# Instructions for the task
Carry on the tutorial passage about reading words and integers with readExp(), readWord() and readInteger(), starting after its last sentence.

# Selected passage
━━━━━━━━━━━━━━━━

The prepare() method is interesting, if I do say so myself. We skip leading whitespace using the readExp() method (is there nothing readExp() can't do?). Recall our definition of whitespace, however. In stream mode, it is WHITESPACE (any whitespace); but in line mode, it is WHHITESPACE_NOT_CRLF (any whitespace but the end of line). So, in stream mode we'll skip all whitespaces, but in line mode, we'll stop at the end of a line.

We can therefore peek at the next character and determine how to proceed. If the next character is the EOF, we've reached the end of the file. This method is called to prepare for reading a datum, and the EOF means there will be nothing to read, so we accordingly throw an EOFException. Otherwise, if the next character is an end-of-line character (this can only occur in line mode) then we must consume the EOL (recall our earlier discussion of EOL consumption) and throw an EOLException (a specialization of EOFException). After all that, if nothing has happened, the next character is a valid, nonwhitespace character suitable for use by the caller. We therefore unread it and return.

Now, take a gander back at the readWord() method: If an EOFException occurs, it commits the read (we want to approve the reads that located and consumed the end of file or line) before rethrowing the exception.

The readInteger() methods

We now look at the operation of reading integer values of various widths:

  public long readLong () throws IOException, NumberFormatException {
    return readInteger ("long", Long.MIN_VALUE, Long.MAX_VALUE);
  }
  public int readInt () throws IOException, NumberFormatException {
    return (int) readInteger ("int", Integer.MIN_VALUE, Integer.MAX_VALUE);
  }
  public short readShort () throws IOException, NumberFormatException {
    return (short) readInteger ("short", Short.MIN_VALUE, Short.MAX_VALUE);
  }
  public byte readByte () throws IOException, NumberFormatException {
    return (byte) readInteger ("byte", Byte.MIN_VALUE, Byte.MAX_VALUE);
  }
  protected long readInteger (String what, long min, long max)
      throws IOException, NumberFormatException {
    synchronized (lock) {
      undo.checkpoint ();
      try {
        String value = readIntegerString (what);
        long result = Long.parseLong (value);
        if ((result < min) || (result > max))
          throw new NumberFormatException (value);
        undo.commit ();
        return result;
      } catch (EOFException ex) {
        undo.commit ();
        throw ex;
      } catch (IOException ex) {
        undo.rollback ();
        throw ex;
      } catch (NumberFormatException ex) {
        undo.rollback ();
        throw ex;
      }
    }
  }
  protected String readIntegerString (String what) throws IOException {
    return readWordString (what);
  }

The readLong(), readInt(), readShort(), and readByte() methods all call on the readInteger() method to read an integer value within a specified range.

The readInteger() method has a similar form to readWord(), but uses the helper method readIntegerString() to read the textual number and the Long class to parse the result. If a NumberFormatException occurs as a result of parsing the number, or if we must throw a NumberFormatException because the resulting value is out of range for the width we're reading, then we rollback our reads before passing on the exception. A possible enhancement would be a custom number parser that throws a specialization of NumberFormatException in case of a range error.

━━━━━━━━━━━━━━━━

# Listed entries

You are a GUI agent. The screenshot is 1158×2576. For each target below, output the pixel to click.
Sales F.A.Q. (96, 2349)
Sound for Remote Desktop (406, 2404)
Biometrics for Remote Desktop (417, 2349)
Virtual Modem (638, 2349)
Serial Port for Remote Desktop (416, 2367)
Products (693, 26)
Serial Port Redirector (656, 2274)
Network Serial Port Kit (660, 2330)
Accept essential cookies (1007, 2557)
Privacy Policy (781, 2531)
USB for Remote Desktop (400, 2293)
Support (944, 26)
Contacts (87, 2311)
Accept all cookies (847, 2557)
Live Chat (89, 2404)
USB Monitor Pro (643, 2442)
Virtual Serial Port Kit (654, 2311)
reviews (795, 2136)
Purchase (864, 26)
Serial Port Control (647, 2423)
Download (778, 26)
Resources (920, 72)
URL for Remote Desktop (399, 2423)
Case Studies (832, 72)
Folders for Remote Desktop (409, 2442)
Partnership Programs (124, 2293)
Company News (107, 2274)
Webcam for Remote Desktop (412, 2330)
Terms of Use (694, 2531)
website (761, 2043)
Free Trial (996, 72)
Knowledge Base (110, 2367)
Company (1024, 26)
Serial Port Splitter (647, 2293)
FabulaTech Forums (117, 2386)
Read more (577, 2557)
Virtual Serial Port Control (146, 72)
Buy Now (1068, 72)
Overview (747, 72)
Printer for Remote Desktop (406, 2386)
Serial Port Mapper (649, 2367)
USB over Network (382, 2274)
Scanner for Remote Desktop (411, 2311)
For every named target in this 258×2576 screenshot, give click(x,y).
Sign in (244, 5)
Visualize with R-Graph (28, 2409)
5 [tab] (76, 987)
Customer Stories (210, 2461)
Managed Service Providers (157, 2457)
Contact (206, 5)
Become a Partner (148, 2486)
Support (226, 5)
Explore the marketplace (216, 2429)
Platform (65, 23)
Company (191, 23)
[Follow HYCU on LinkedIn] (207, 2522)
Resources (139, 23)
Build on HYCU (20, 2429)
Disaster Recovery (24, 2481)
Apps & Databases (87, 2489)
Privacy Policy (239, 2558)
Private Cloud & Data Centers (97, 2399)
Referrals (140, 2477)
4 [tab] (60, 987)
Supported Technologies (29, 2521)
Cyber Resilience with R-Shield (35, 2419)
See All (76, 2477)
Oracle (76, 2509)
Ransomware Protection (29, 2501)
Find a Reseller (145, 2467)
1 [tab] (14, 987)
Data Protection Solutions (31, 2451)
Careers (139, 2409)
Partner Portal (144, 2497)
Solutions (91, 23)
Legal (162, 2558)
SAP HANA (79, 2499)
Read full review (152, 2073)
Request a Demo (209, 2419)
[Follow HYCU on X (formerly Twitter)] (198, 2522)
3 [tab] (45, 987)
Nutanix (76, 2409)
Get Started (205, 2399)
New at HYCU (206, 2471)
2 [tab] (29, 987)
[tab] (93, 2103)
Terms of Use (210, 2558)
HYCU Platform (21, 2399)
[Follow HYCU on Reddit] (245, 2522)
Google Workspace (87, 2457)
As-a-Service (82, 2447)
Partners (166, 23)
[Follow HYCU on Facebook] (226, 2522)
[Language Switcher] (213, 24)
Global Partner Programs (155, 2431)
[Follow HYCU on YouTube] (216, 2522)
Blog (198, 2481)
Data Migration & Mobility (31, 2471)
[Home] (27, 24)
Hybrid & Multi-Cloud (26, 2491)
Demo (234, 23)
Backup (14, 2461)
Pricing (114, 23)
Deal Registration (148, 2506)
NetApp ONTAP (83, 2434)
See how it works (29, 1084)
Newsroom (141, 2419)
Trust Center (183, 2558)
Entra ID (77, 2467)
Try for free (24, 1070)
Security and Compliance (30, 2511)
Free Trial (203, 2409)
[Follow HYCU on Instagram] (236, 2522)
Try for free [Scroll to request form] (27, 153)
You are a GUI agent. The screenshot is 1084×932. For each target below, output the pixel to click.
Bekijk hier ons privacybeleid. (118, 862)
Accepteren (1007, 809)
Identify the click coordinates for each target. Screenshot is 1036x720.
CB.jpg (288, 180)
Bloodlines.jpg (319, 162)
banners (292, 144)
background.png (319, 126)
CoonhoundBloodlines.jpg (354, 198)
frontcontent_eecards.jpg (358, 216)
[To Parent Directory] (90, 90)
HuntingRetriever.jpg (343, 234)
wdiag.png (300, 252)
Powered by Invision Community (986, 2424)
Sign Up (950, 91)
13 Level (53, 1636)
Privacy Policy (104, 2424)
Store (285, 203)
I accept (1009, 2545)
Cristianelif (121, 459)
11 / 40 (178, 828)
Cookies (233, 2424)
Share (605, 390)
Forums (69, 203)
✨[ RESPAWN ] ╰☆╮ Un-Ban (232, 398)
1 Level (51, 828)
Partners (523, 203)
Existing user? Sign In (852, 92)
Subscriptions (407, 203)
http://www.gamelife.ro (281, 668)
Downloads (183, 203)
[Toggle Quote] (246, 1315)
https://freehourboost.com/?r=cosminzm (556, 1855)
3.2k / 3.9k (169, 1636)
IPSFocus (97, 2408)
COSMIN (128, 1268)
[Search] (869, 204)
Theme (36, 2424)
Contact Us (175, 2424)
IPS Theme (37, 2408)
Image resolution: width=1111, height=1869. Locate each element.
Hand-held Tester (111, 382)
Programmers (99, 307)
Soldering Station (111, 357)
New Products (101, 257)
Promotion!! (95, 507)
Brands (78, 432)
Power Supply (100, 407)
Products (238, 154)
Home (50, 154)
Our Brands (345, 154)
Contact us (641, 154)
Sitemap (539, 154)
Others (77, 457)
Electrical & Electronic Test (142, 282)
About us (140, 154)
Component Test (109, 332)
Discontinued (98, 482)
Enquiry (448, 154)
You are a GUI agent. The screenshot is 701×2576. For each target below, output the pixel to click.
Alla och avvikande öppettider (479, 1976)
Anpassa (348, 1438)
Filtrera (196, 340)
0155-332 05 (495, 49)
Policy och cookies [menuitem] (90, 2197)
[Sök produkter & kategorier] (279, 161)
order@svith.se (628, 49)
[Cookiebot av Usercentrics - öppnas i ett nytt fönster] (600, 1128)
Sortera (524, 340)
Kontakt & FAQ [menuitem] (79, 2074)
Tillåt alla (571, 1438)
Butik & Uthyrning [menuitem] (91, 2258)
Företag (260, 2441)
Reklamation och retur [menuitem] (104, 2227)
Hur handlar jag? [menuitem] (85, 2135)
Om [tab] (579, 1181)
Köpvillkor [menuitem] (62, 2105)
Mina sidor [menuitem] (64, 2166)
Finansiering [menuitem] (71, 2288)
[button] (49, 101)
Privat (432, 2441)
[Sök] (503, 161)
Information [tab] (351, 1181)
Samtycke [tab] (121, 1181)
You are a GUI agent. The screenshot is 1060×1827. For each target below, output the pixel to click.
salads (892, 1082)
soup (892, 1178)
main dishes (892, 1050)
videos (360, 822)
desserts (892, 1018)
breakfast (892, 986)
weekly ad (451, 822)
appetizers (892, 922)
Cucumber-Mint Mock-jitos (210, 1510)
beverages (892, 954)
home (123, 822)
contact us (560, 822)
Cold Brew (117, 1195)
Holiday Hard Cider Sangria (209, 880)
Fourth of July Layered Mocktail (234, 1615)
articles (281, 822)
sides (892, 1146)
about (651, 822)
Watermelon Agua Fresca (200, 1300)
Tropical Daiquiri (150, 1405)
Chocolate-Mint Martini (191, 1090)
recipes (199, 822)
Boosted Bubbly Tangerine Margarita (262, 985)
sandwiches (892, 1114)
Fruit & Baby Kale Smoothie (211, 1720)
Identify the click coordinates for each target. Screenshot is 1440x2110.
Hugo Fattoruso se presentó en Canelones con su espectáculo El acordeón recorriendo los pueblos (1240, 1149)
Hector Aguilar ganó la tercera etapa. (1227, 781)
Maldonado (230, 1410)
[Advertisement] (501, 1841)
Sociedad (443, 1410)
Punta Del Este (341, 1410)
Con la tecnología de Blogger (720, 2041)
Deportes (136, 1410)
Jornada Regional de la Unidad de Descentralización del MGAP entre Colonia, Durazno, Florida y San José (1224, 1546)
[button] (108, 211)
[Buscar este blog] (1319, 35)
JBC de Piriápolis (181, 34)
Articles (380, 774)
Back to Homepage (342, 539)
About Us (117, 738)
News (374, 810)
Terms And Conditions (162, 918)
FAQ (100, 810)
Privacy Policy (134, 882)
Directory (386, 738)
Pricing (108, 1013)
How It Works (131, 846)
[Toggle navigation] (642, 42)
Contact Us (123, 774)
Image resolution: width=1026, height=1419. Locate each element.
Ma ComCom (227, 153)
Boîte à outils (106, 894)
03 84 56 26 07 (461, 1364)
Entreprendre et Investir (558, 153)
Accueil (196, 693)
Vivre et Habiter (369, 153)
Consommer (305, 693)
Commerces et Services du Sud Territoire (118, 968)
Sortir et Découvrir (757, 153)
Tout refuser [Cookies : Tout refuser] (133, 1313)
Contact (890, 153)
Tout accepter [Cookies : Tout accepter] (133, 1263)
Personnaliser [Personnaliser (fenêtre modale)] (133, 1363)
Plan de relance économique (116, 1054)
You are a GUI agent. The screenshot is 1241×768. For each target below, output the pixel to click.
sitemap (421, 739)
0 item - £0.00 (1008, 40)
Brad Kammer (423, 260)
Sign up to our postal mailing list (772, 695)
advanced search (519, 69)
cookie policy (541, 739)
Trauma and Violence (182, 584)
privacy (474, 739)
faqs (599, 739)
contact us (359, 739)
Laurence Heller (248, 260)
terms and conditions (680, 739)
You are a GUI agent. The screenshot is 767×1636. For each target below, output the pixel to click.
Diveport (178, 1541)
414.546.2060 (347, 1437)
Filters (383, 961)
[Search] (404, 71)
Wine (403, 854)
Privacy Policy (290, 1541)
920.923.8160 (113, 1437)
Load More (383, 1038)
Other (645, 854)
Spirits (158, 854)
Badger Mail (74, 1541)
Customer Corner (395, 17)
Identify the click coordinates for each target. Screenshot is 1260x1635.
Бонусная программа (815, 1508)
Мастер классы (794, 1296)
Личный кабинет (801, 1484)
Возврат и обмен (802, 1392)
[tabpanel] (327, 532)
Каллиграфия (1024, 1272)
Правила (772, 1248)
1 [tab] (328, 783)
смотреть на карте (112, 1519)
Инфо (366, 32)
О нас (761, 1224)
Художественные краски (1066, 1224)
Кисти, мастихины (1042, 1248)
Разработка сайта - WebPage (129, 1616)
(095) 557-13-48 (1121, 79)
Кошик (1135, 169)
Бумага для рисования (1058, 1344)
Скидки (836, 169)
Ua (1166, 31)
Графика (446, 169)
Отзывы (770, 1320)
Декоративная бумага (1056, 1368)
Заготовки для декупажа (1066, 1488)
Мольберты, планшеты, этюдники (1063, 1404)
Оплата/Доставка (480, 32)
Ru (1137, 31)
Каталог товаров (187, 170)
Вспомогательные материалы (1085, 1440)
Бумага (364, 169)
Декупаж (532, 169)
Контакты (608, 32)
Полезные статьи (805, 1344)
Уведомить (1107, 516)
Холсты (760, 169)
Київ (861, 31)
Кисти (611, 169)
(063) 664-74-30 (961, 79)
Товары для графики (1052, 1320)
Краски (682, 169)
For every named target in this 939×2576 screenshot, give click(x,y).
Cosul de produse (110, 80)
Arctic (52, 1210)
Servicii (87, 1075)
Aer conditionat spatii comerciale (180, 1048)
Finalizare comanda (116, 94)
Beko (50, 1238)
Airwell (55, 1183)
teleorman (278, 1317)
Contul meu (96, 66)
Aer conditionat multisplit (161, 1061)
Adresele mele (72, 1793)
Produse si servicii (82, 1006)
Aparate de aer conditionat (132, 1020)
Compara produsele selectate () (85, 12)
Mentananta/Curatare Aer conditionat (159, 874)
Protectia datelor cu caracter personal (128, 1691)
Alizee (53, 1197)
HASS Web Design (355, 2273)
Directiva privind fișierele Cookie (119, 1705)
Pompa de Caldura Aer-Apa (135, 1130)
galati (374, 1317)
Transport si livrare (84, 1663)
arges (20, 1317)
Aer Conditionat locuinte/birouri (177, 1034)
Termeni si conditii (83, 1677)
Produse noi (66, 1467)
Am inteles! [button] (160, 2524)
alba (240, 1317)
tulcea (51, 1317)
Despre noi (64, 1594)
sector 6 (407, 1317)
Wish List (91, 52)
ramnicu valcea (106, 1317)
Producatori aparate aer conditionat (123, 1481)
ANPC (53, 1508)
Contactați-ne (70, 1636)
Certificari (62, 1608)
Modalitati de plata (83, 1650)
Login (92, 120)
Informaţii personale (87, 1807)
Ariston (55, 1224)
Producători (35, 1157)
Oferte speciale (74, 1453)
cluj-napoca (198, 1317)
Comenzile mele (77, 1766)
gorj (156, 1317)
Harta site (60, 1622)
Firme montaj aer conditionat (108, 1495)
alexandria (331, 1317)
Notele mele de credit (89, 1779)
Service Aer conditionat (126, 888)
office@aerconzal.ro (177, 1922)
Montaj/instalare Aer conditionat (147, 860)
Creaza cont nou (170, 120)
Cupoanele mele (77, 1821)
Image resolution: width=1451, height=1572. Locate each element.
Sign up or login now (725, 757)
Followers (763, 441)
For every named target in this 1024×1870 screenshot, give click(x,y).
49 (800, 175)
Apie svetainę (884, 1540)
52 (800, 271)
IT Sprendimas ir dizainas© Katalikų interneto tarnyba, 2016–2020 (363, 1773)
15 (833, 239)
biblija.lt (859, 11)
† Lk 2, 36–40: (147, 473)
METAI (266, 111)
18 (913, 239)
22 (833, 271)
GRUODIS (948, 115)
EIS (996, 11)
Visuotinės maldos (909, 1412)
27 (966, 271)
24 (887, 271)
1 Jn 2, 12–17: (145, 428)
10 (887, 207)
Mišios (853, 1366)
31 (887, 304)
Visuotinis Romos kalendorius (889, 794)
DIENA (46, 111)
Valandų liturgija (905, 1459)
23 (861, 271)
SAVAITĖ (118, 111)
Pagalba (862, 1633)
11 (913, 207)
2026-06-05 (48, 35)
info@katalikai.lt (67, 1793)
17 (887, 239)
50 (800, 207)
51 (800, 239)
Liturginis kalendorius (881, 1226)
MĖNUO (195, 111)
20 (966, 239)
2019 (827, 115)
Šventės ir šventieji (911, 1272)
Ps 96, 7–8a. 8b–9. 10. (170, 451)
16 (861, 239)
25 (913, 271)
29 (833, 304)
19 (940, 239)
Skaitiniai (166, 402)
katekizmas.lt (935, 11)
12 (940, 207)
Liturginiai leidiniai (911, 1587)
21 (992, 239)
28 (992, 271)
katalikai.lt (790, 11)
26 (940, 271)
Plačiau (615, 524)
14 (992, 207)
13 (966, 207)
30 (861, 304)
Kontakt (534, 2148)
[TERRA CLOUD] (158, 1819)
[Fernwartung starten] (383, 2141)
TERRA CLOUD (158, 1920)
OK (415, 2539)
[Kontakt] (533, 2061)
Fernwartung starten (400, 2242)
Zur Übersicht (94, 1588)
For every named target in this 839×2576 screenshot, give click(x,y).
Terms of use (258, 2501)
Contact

━━━━━━━━━━━━━━━━

# Final result
The readIntegerString() method simply calls through to readWordString() to read the textual number. However, I propose an alternative:

  protected String readIntegerString (String what) throws IOException {
    prepare (what);
    StringBuffer buffer = new StringBuffer ();
    buffer.append (readExp ('-', ZERO_OR_ONE));
    buffer.append (readExp (DIGITS, ZERO_OR_MORE));
    return buffer.toString ();
  }

My alternative avoids the problem caused by the integral-values parsing API methods understanding only numbers consisting of an optional leading minus sign followed by a sequence of digits. This implementation of readIntegerString(), therefore, restricts what it will read to exactly this format (using the wondrous readExp() method). The advantage? It will read the leading 10 from "10hello". The disadvantage? It will read the leading 10 from "10.3". Overall, not a good idea, except for certain limited circumstances.

The readCardinal() methods

Next, we look at the operation of reading cardinal values of various widths:

  public long readUnsignedInt () throws IOException, NumberFormatException {
    return readCardinal ("unsigned int", 1L << 32);
  }
  
  public int readUnsignedShort () throws IOException, NumberFormatException {
    return (int) readCardinal ("unsigned short", 1 << 16);
  }
  public short readUnsignedByte () throws IOException, NumberFormatException {
    return (short) readCardinal ("unsigned byte", 1 << 8);
  }
  protected long readCardinal (String what, long max)
      throws IOException, NumberFormatException {
    synchronized (lock) {
      undo.checkpoint ();
      try {
        String value = readCardinalString (what);
        long result = Long.parseLong (value);
        if ((result < 0) || (result > max))
          throw new NumberFormatException (value);
        undo.commit ();
        return result;
      } catch (EOFException ex) {
        undo.commit ();
        throw ex;
      } catch (IOException ex) {
        undo.rollback ();
        throw ex;
      } catch (NumberFormatException ex) {
        undo.rollback ();
        throw ex;
      }
    }
  }
  protected String readCardinalString (String what) throws IOException {
    return readWordString (what);
  }

The readUnsignedInt(), readUnsignedShort(), and readUnsignedByte() methods all have a similar form to the integer methods, but use the helper method readCardinal() to decode and range check the value.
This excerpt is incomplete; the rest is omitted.